QuantumBasel, VINCI Energies und D-Wave arbeiten an der Forschung und Entwicklung einer Reihe von Quanten-Hybrid-Anwendungen.

von | 24.07.23

Luftaufnahme von uptownBasel.
(Foto: uptownBasel)
Quanten-Pilotprojekt

QuantumBasel, VINCI Energies und D-Wave arbeiten an der Forschung und Entwicklung einer Reihe von Quanten-Hybrid-Anwendungen.

QuantumBasel, der erste kommerzielle Quanten-Hub der Schweiz, der in den Innovationscampus uptownBasel eingebettet ist, launcht ein Quanten-Pilotprojekt mit dem globalen Systemintegrator VINCI Energies, einem Beschleuniger für den ökologischen und digitalen Wandel. Gemeinsam mit D-Wave als Technologiepartner werden QuantumBasel und VINCI Energies an der Forschung und Entwicklung einer Reihe von Quanten-Hybrid-Anwendungen arbeiten.

„Bauprojekte weisen eine Vielzahl von Herausforderungen bei Optimierungen auf, die zu Kostenüberschreitungen und Verzögerungen bei der Fertigstellung von Gebäuden führen können, sofern sie nicht adäquat angegangen werden“, sagt Dr. Alan Baratz, CEO von D-Wave. „Wir sind davon überzeugt,dass die heutigen Quanten-Hybrid-Technologien dazu beitragen können, diese rechenintensiven komplexen Probleme zu lösen, um die Effizienz zu steigern und Bauprozesse zu rationalisieren. Wir freuen uns auf die Zusammenarbeit mit VINCI Energies und uptownBasel, um die Quantentechnologie in die Baubranche zubringen.“

Konzeption der HLK-Anlage

Eine der vielen Herausforderungen beim Bau eines Gebäudes ist die Planung des Heizungs-, Lüftungs- und Klimasystems (HLK). Die Konzeption der HLK-Anlage umfasst mehrere Schritte, um den Nutzerkomfort zu maximieren, die Umweltbelastung zu minimieren und die Materialkosten zu senken. Einer der letzten davon ist die so genannte „Netzgenerierung“. Sie stellt sicher, dass alle HLK-Elemente korrekt angeschlossen sind und gleichzeitig die Anforderungen an Sicherheit und Nachhaltigkeit erfüllt werden. Während dieser Schritt von entscheidender Bedeutung ist, ist er mit Rückgriff auf herkömmliche Computer sehr teuer oder kann sogar unerschwinglich sein.

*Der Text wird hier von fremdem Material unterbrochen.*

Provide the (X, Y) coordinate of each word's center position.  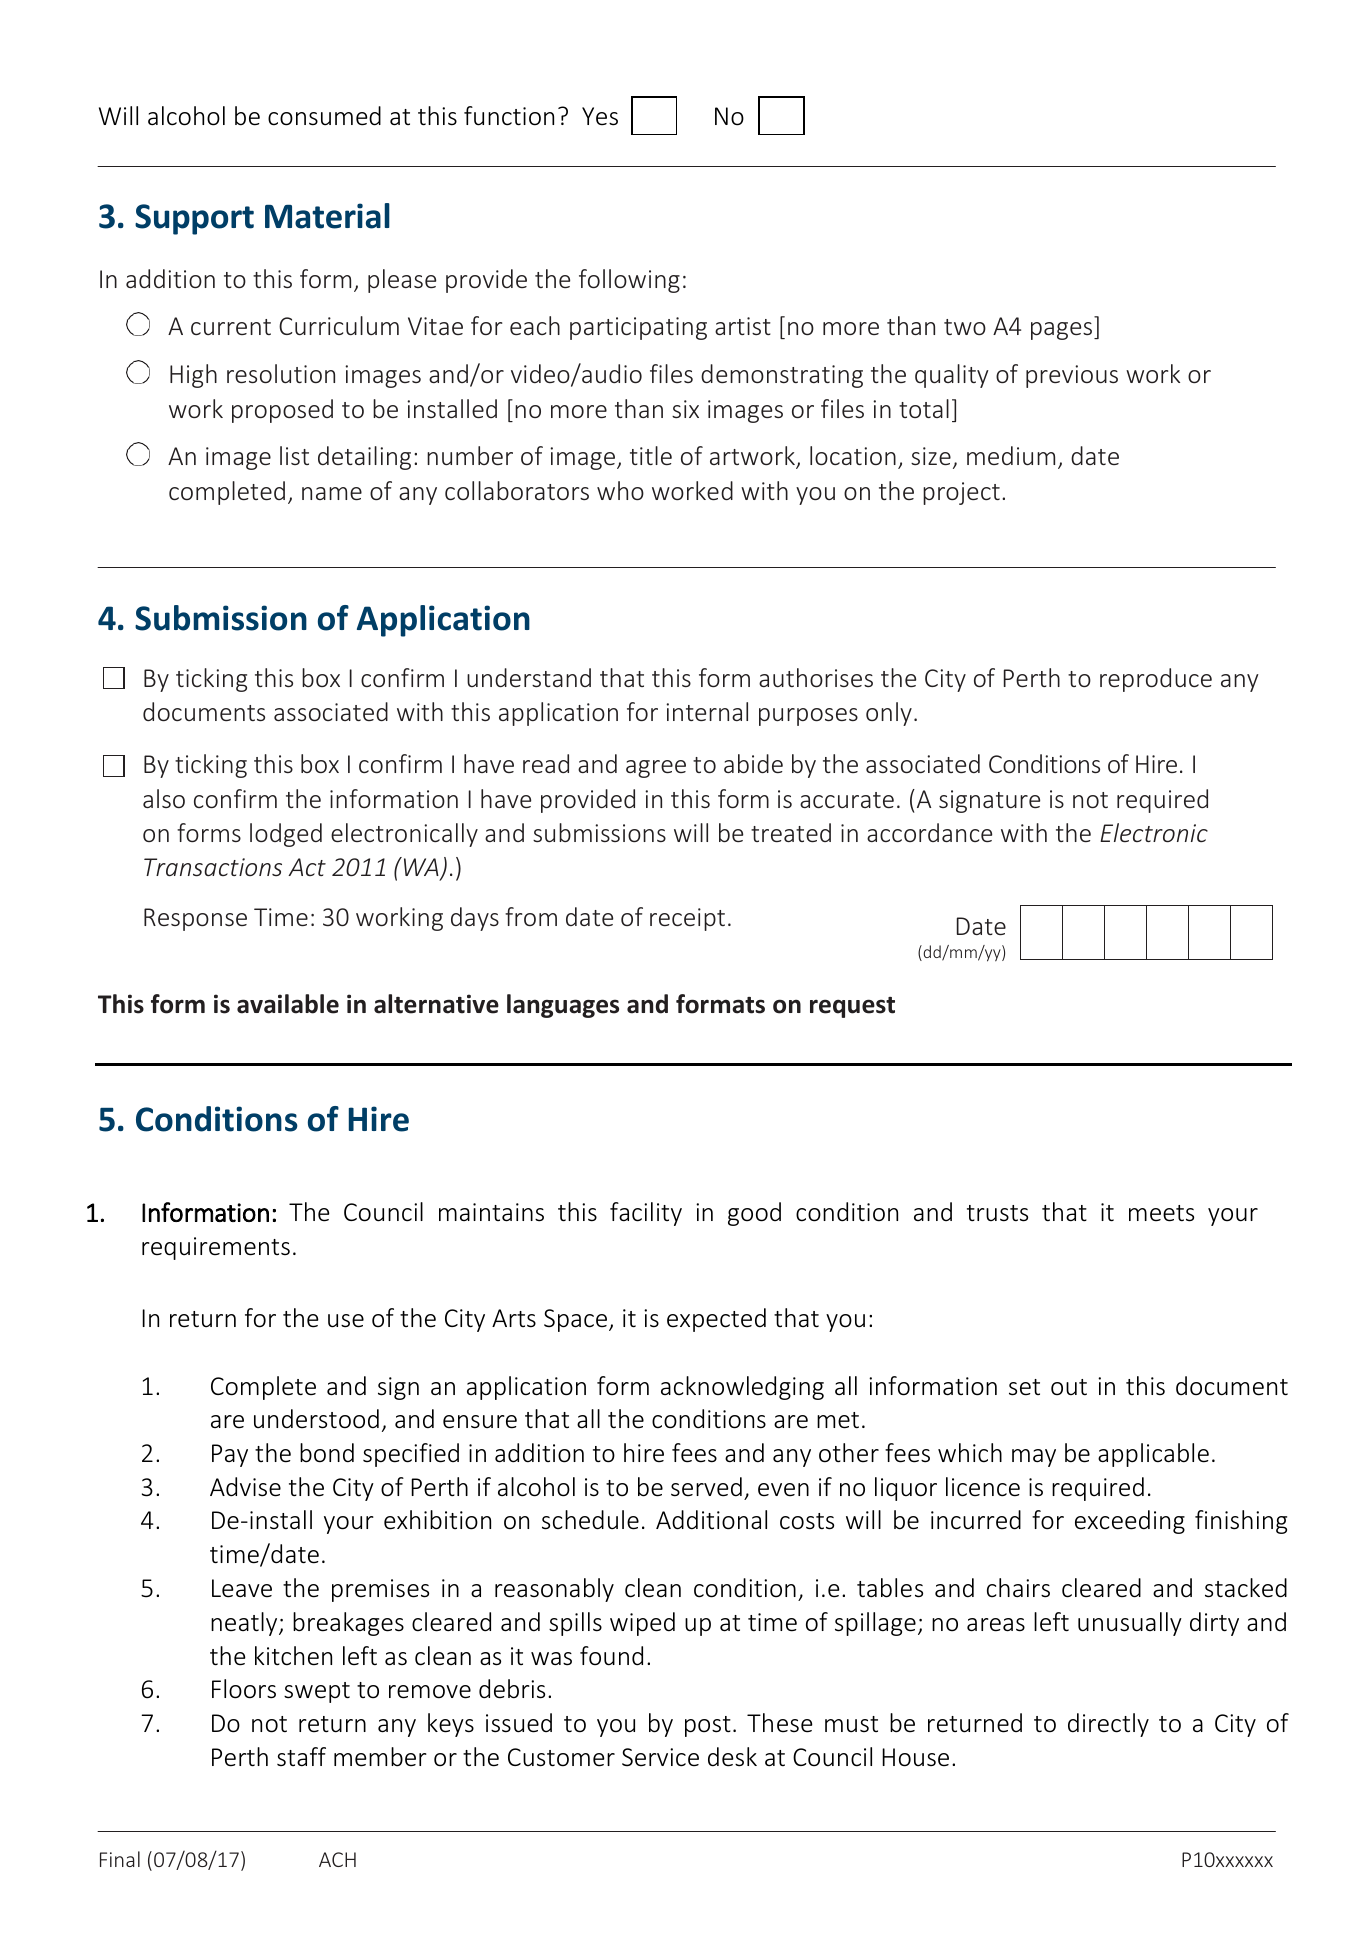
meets (1161, 1213)
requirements (216, 1248)
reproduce (1156, 680)
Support (194, 219)
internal (707, 711)
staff (301, 1757)
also (164, 798)
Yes (600, 116)
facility (646, 1214)
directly (1108, 1725)
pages (1063, 331)
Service (660, 1757)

„Wir bei VINCI Energies planen und bauen Anlagen, die das tägliche Leben und die Mobilität aller Menschenverbessern, wobei wir stets auf Nachhaltigkeit und Umweltverträglichkeit achten“, so Dr. Reinhard Schlemmer, Mitglied im Vorstand von VINCI Energies. „Wir sind davon überzeugt, dass die heutige Quantentechnologie eine Schlüsselrolle bei der Sicherstellung eines optimalen und effizienten Baus und Betriebs von Gebäuden spielen kann, und wir freuen uns darauf, die Quantenlösungen von D-Wave zur Unterstützung dieser Bemühungen einzusetzen.“

Netzgenerierung mittels Quantum-Computing-Ansatz

Um den Engpass traditioneller Computertechnik zu beseitigen, hat VINCI Energies im Rahmen seiner KI-Initiativen, die durch das VINCI-Innovationsprogramm LEONARD unterstützt werden, einen datengetriebenen Ansatz entwickelt. Dieser reduziert neben der Rechenzeit auch die anschließenden manuellen Anpassungen drastisch. Allerdings fällt die Netzgenerierung in die Kategorie eines Combinatorial-Optimization-Problems, die auf herkömmlichen Geräten wie CPUs oder GPUs nur sehr schlecht skalieren. Quantum-Computing-Ansätze haben das Potenzial, bestimmte Combinatorial-Optimization-Probleme effizienter zu lösen als rein konventionelle Ansätze. Aus diesem Grund hat VINCI Energies eine Zusammenarbeit mit uptownBasel und D-Wave begonnen, um zu untersuchen, ob/wann/wie sie die Qualität (kürzere Rechenzeit und geringere Kosten) der generierten HLK-Netzwerklösungen weiter verbessern können.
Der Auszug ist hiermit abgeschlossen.